The National Association of REALTORS®’ grants have allowed the RAGFL to support a number of initiatives, including hosting a springtime mayoral breakfast that allows an exchange between smart growth advocates and local government officials.
There are 31 different municipalities in Broward County, ranging from ocean front Ft. Lauderdale to suburban Cooper City. Getting the mayors and their staff from all those areas to attend is sometimes easier said than done, Sanders said. “But when we ask, they always come,” he said noting that 27 of the 31 municipalities had representatives at the 2010 breakfast, where about 250 people showed up.
“It really helps to promote open discussion on smart planning,” he said of the event that allows residents to mingle with their local county officials.
Also, the RAGFL, in January, brought in Joe Molinaro with NAR’s smart growth program to speak to its members and community leaders about placemaking and economic development. Meeting in the REALTORS®’ new 10,000-square-foot, 80-percent compliant “green building,” the audience included the mayor of Pembroke Pines, Fran Ortis; Oakland Park Mayor Allegra Murphy; Wilton Manors Mayor Gary Resnick; and Broward County Commissioner Tom Green.
Sanders said the presentation was so well received that even folks who couldn’t make the presentation have been asking for materials. “They heard it was informative and wanted to learn more about how placemaking can create jobs in today’s economy,” he said.

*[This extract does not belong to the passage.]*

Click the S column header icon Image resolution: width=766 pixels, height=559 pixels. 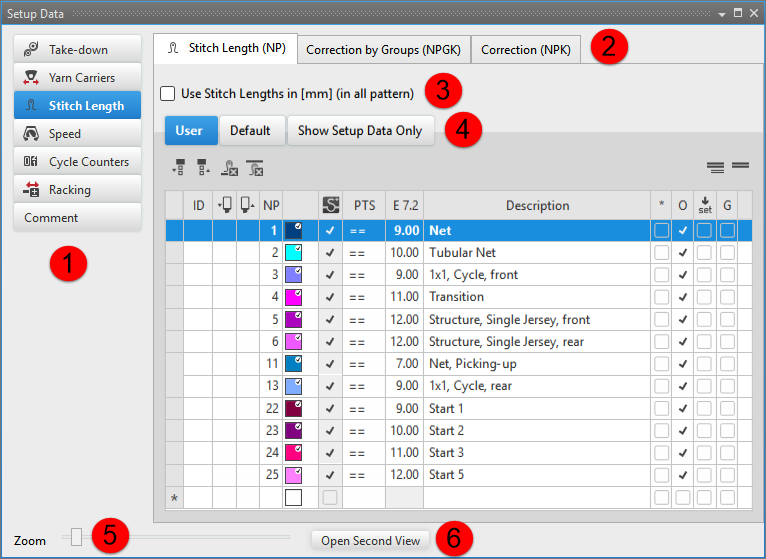330,205
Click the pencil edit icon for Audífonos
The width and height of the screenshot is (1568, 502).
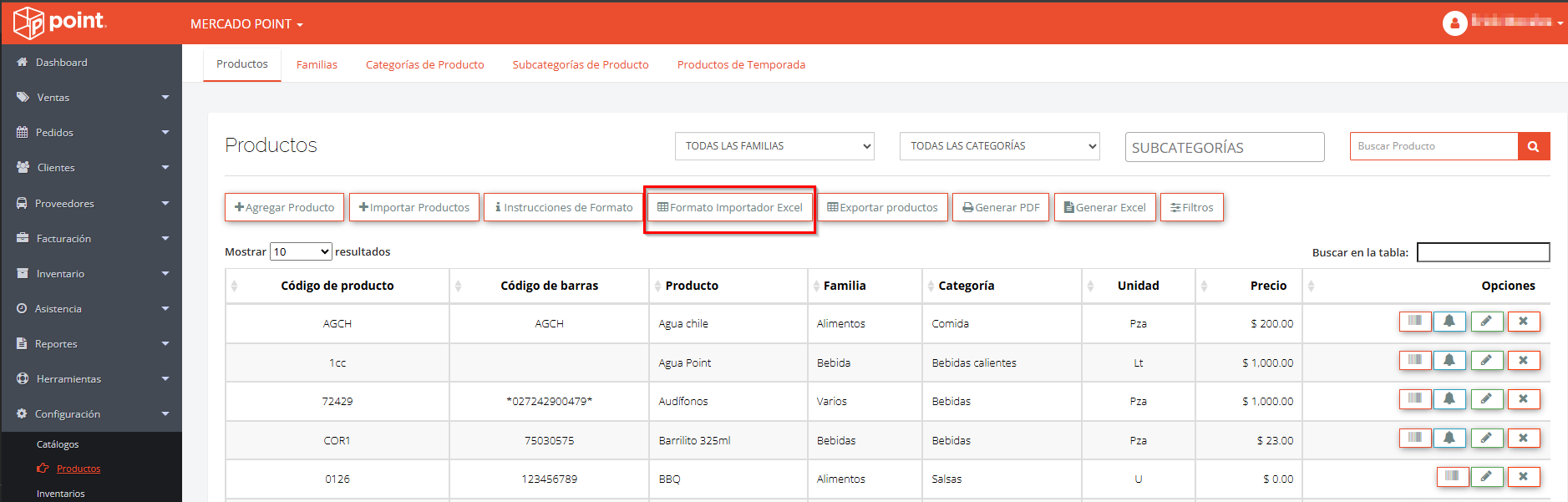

Newly elected Broward County Commissioner Chip LaMarca — who attended the meeting — said it was beneficial.
“It is clear that the incorporation of smart growth principles is crucial to the future vitality of my community, both in terms of livability and economic development,” he said.
Sanders said the RAGFL has “made it its mission to educate local elected and planning officials” about smart growth. To help achieve those goals, the RAGFL also has partnered with the Smart Growth Partnership (SGP) in southeast Florida. Sanders has served on the Smart Growth Partnership Board of Directors since its inception in 2005.
SGP founder Gloria Katz said the RAGFL has helped her group with several initiatives. Katz said the goal of the group is to make Broward County residents comfortable in their spaces and places and confident that the area is a place where they can work and play and raise a family. The goal is to make sure people understand it’s more than just a sunny, playground.
“I think the REALTORS® can help in making that a reality,” she said. “We have similar efforts.”
SGP is now focusing its efforts on implementing a “Complete Streets” policy that would ensure transportation planners and engineers design roadways with all users in mind when they plan roads, from bicyclists to mass transportation users and pedestrians.
The Complete Streets approach in planning is championed by the not-for-profit National Complete Streets Coalition. The movement, which is supported by REALTORS®, is growing exponentially. There were 80 Complete Streets policies approved in 2010, said Stefanie Seskin, state and local policy manager for the national coalition. That’s a 100-percent increase from the number of policies approved the year before, and quadruple the number of policies that were approved in 2008.
The National Complete Streets Coalition has identified 10 elements to the Complete Streets policy, which include applying the standards to all agencies — state, county and local — and on all roads. Complete Streets policies are applied to all projects, from new roads to retrofit projects.
If successful with its Complete Streets campaign, Broward County would join a handful of other Florida locations that have taken the plunge, which, according to Seskin, include the city of Miami, West Palm Beach, Pensacola and Lee County.
A central theme of the Complete Streets movement is accessibility for all users. Seskin said the focus is on making the transportation system “work better for everyone who needs to be there.”
RAGFL and SGP are in the early stages of working with the Broward Metropolitan Planning Organization to discuss incorporating the principles into road projects there. Sanders said Pompano Beach and Hollywood are areas that he thinks would benefit from this style of thinking.
“Well designed universally accessible streets,” Sanders said, “are necessary to a safe, equitable and prosperous community.”